═══ PROVIDED DATA ═══

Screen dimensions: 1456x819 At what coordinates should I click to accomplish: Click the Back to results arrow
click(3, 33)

═══
═══ PROVIDED DATA ═══

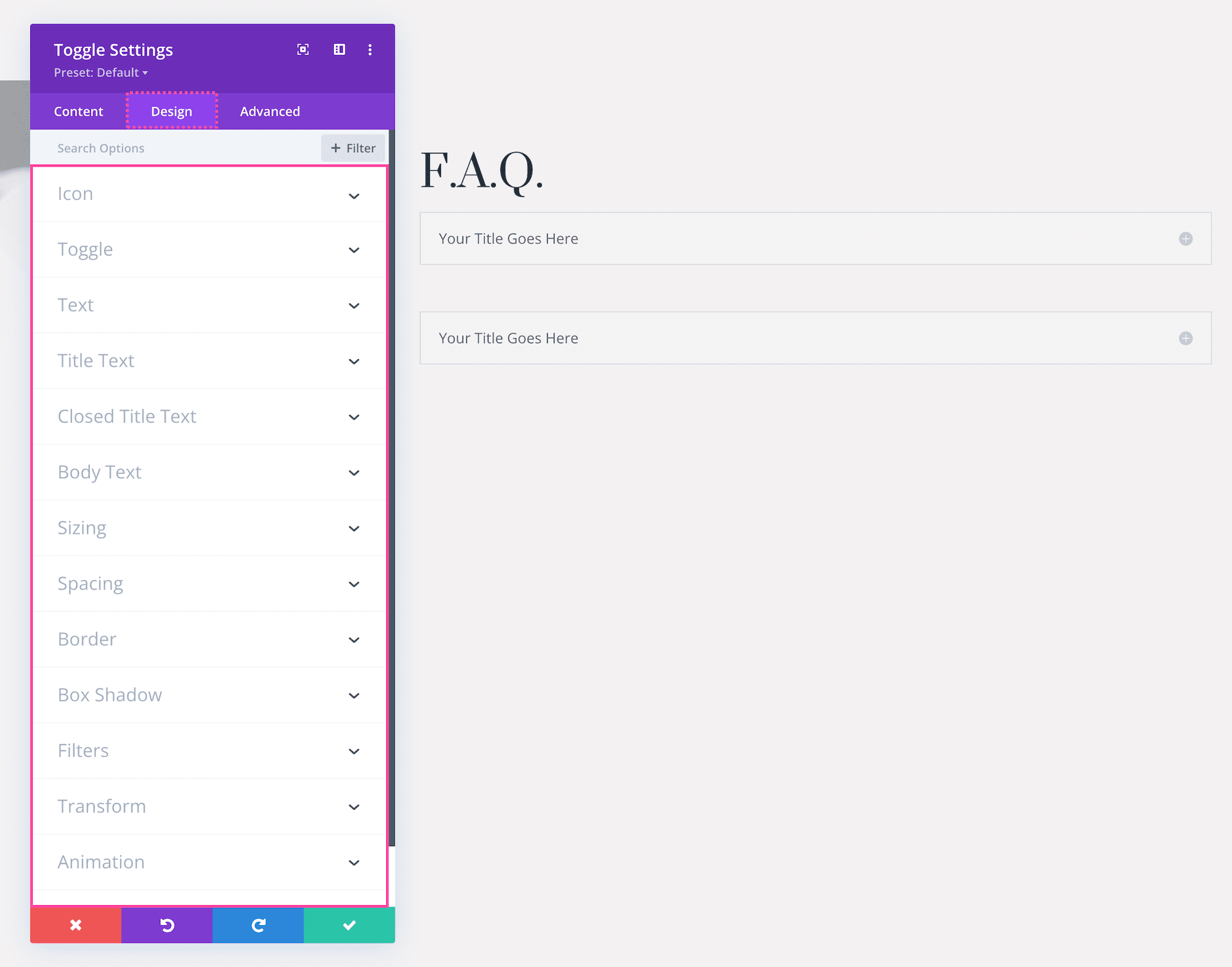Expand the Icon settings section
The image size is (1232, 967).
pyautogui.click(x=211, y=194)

═══

## PROBLEM TO SOLVE
Find every line in the records that contains the string "click", and copy each of those lines out in full.

## OUTPUT
Screen dimensions: 1456x819 At what coordinates should I click to accomplish: Click the Back to results arrow
click(3, 33)
pyautogui.click(x=211, y=194)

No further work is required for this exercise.